My project examines how protein turnover/proteostasis and sleep changes impact cognition and Alzheimer’s disease (AD) and if we can reverse the effects therapeutically.

I hypothesize that sleep loss and protein recycling failure are interactive events in Alzheimer’s disease, that precede memory loss and predict disease progression. To test this, I will look at sleep and memory, neuronal function, and markers of protein recycling and pathology in an Alzheimer’s disease mouse model to see if improving protein recycling can rescue behavior. Artificial intelligence models will be used to assess the contribution of these biological events to predict memory loss and disease risk, facilitating the discovery of novel biomarkers and treatments for Alzheimer’s disease.

My research uses innovative paradigms combining behavior, electrophysiology, gene expression and machine learning, to determine predictors of cognitive decline. I will analyze quiet wakefulness during mouse cognitive tasks, allowing mechanistic linkage of sleep loss and cognitive deficits. Examining the recovery period after sleep deprivation will indicate functional resilience, or lack thereof, which can be correlated to gene expression in the bioinformatic modelling. This will better predict therapeutic efficacy, including lifestyle modifications to improve sleep, or autophagy activation.

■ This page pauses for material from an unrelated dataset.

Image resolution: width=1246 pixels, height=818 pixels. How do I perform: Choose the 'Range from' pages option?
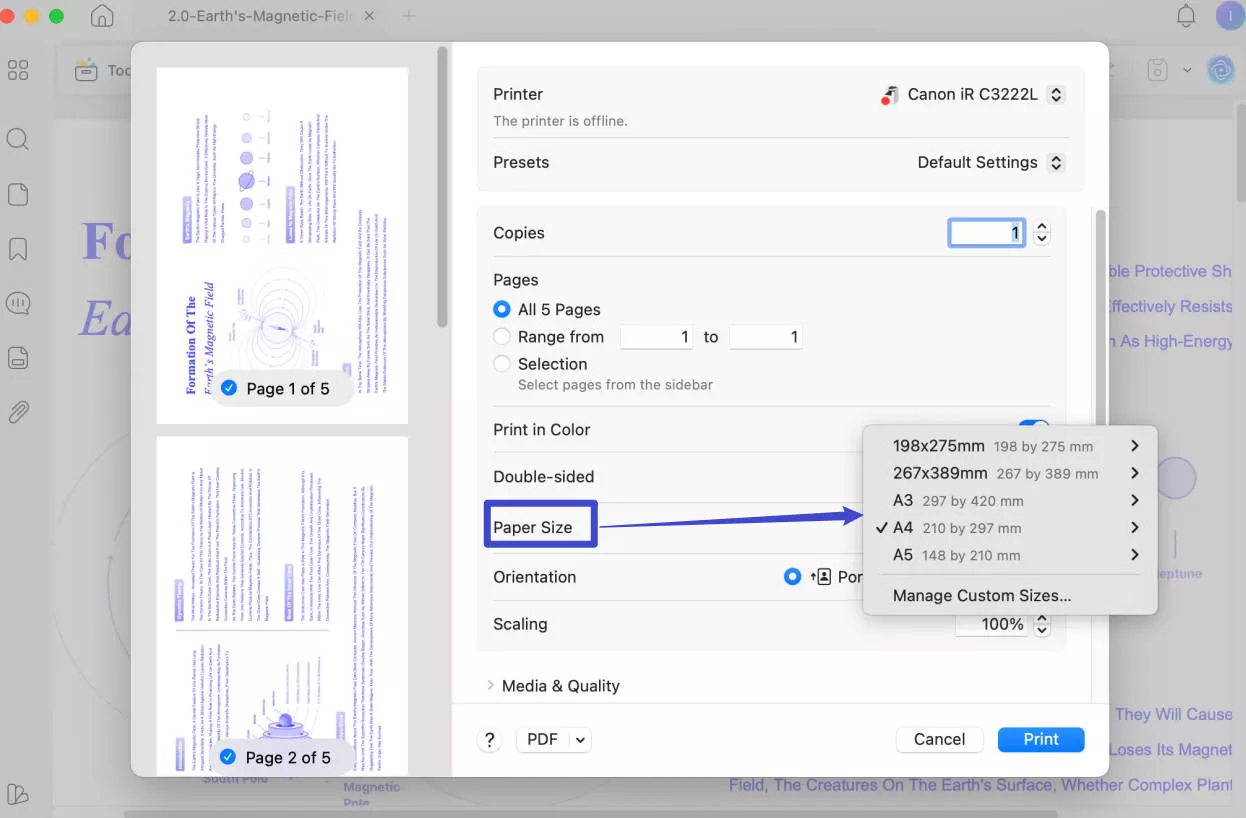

The overarching goal of my research is to aid development of diagnostic and prognostic biomarkers (i.e., EEG, proteostasis), benefitting from the multimodal experimental approach. Exploring sleep resilience will be critical in understanding how even early changes in vulnerable cells can lead to mounting pathology with age. This will also lead to better understanding of when to intervene and predict therapeutic efficacy, as well as inform on lifestyle-based interventions to delay or prevent AD.